Maci Herrington Dover, director of marketing for local Whataburger franchisee, G.V.C.S., Inc., said they will abide by the corporate office’s stance on the issue.
“We are a franchisee; therefore, we follow corporate’s stance, but it needs to be clarified that this is not an issue with concealed carriers,” Dover said. “It is strictly open carry. We’re a family restaurant. We don’t want anyone to feel uncomfortable by what other patrons are doing.”
Eric Chiappinelli the Frank McDonald endowed professor of law at the Texas Tech University School of Law, said in a statement that Whataburger’s decision to continue its ban on open carry is based upon its view of what its customers prefer, not based on management’s view of whether open carry in general is good or bad.
“Every enterprise makes business decisions because it believes its customers will approve,” Chiappinelli said. “Lots of companies, big and small, public and private, have made the same decision Whataburger has made, and for the same reason. It’s an assessment by each company of what will increase sales from its core customers.”
Whataburger was founded in Corpus Christi in 1950 and has 780 locations in 10 states.
Other businesses, however, such as Target, have asked customers to keep their guns at home.
“Our approach has always been to follow local laws, and of course, we will continue to do so,” said then-interim CEO John Mulligan in a statement published last year on the store’s website. “But starting today, we will also respectfully request that guests not bring firearms to Target — even in communities where it is permitted by law.
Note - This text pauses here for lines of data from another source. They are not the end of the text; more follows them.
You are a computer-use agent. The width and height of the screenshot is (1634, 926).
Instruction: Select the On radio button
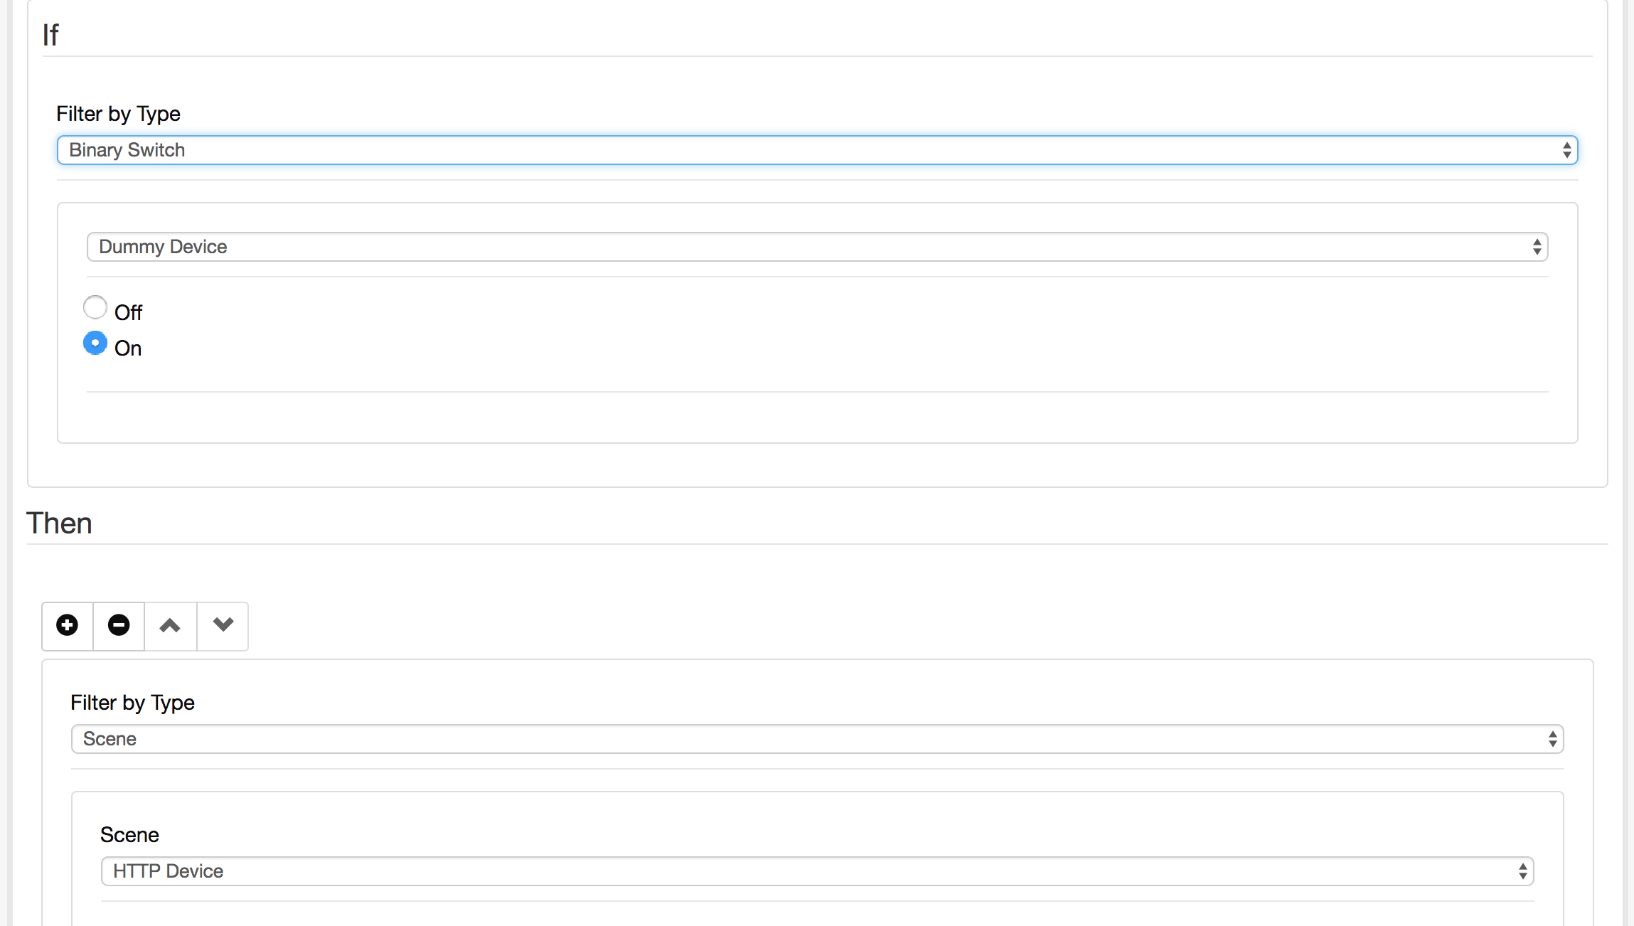pos(95,346)

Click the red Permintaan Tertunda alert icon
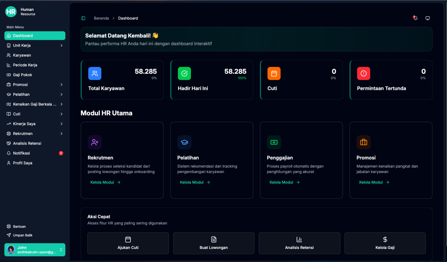pyautogui.click(x=363, y=73)
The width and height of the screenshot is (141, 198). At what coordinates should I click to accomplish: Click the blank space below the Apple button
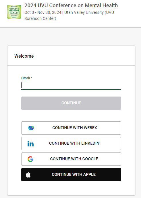[71, 188]
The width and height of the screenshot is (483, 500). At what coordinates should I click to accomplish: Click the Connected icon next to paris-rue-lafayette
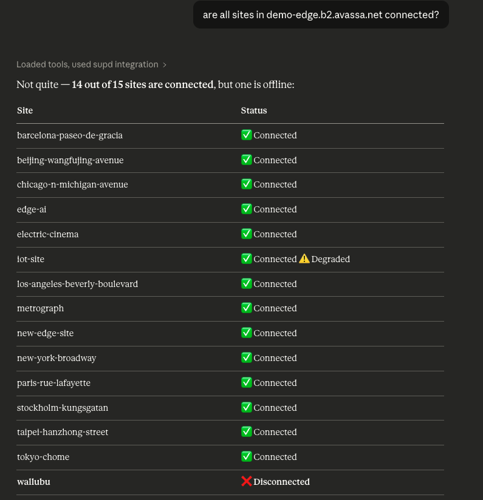[247, 382]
We’ve listened carefully to the nuances of this debate and respect the protected rights of everyone involved. In return, we are asking for help in fulfilling our goal to create an atmosphere that is safe and inviting for our guests and team members.”
According to media reports, Starbucks, Jack in the Box, Chipotle, Sonic and Chili’s have also enacted bans on their properties.
When the law takes effect next year, businesses that do not want customers to open carry must post a sign that is displayed in a “conspicuous manner clearly visible to the public” at the entrance and that contains specific wording about their policy.